Lost lessons from the creative brief
By Randy Mitchell
If you were a student in my marketing class back in 2009, I am deeply sorry.
Like a fool I stood in front of you and babbled on about strategy, concepting, workflows, tactics and the emerging role of social. And somewhere in that caffeinated wall of words, I devoted 30 seconds to the creative brief.
It may provide little consolation now, but please know that I have learned my lesson. Over and over again.
The creative brief is a topic that everyone wants to discuss in depth. In fact, it has become a focal point in every class I teach, from MBA level marketing down to creative basics.
We debate the creative brief, dissect it, and try to determine whether it is still relevant.
Those discussions have been truly invigorating. I have learned so much and the experience always gives me a fresh perspective on this anything but basic marketing tool.
So, I dedicate this blog post to the unfortunate class of 2009. Here are two critical lessons that I should have shared with you.
Lesson #1: The creative brief is vital.
Some people confidently declare that the creative brief is archaic. Please do not believe that foolishness for an instant. The brief is more necessary today than ever.
Let me illustrate the point. I recently completed a pro bono effort with a dear friend of mine. We have worked together as creative partners for more than 20 years and can practically read each other’s minds. Given that level of familiarity, it’s easy to suppose a simple text would suffice to cover our impending project.
Instead, my friend developed a creative brief defining everything that mattered, from tactics to timing. Why? She knows better.
Without that foundation, we might have been way off in our thinking or execution. But her creative brief left no gray areas. And the ensuing project was a huge success. On time, on point, huge response numbers—and all based on the brief.

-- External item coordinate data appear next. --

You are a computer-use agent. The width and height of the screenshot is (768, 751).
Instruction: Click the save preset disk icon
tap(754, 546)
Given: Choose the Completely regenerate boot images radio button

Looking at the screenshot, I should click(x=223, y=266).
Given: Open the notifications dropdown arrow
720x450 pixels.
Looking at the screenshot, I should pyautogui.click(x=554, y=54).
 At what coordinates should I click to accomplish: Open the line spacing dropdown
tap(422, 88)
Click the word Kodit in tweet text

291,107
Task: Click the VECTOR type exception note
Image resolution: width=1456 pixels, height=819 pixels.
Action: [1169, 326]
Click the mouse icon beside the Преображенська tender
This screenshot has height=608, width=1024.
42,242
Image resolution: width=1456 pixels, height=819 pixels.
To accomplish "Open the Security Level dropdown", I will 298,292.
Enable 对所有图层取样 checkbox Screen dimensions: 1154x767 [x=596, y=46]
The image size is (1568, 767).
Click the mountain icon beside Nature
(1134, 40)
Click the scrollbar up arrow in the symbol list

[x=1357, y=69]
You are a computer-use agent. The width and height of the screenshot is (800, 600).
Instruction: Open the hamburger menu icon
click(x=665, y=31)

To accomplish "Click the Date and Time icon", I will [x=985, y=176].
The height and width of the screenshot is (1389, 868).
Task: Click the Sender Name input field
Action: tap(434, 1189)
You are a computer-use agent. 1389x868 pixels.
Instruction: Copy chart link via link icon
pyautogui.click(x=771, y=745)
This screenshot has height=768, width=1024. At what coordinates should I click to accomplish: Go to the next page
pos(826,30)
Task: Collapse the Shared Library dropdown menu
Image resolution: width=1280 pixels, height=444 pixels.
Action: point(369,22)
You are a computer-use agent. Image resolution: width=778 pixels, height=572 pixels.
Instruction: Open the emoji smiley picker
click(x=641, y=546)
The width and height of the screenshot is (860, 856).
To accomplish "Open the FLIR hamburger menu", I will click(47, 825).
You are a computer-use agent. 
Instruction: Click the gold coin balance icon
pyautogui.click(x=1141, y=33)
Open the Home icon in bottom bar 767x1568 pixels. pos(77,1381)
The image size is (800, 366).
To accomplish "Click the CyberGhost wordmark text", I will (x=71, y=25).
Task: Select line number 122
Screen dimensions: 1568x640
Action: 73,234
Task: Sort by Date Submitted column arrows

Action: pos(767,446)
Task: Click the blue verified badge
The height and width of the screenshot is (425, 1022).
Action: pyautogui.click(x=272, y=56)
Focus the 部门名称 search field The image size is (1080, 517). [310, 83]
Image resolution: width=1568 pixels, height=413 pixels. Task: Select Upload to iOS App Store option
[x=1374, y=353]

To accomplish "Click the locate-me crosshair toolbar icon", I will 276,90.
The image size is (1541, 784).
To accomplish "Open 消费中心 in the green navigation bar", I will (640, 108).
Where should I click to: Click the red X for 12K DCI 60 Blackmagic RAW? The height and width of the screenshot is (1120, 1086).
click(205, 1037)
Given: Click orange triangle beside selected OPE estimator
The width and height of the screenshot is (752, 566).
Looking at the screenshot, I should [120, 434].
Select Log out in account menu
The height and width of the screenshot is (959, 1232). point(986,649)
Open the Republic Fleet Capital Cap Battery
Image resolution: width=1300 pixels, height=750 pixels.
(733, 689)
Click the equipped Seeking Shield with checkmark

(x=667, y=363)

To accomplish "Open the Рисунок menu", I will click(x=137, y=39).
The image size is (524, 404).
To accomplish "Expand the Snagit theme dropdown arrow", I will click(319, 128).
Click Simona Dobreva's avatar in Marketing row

Lesson #2: Keep the creative brief to one page.
Stop laughing. Especially you B2B account people.
The one-page creative brief is both possible and practical. In fact, anyone can keep a creative brief to a single page if you follow this structure.
On one page, include the crucial elements in short, direct descriptions:
- Communications objectives
- Marketplace challenge
- Target audience
- Main message
- Value proposition
What about the industry insights? Competitive landscape? Budget? Client mandatories? Surely we can’t abandon those.
You don’t have to discard any of the additional information. It matters very much, and any creative worth her sodium will want to reference it. But I believe that type of information belongs in an addendum.
Think of it this way: The one-page creative brief is the “working document.” It’s the critical information your creatives, account team and media people will want to reference quickly throughout the campaign. And it literally keeps everyone on the same page, including the multiple stakeholders at your client.
The addendum contains additional background information and nuances your team needs to read once or twice. If these insights were wedged in with the mandatories from the brief, they would muddy the waters.
How do you determine if something belongs in the creative brief or the addendum?
Here’s a tip: Pretend each creative person has multiple projects but only one mind. What information is absolutely mandatory for their busy brains? There’s your brief.
I’ll close with one final message to the class of 2009. One of you stole my Blackberry. If it was you, please keep it. That’s the least I can do.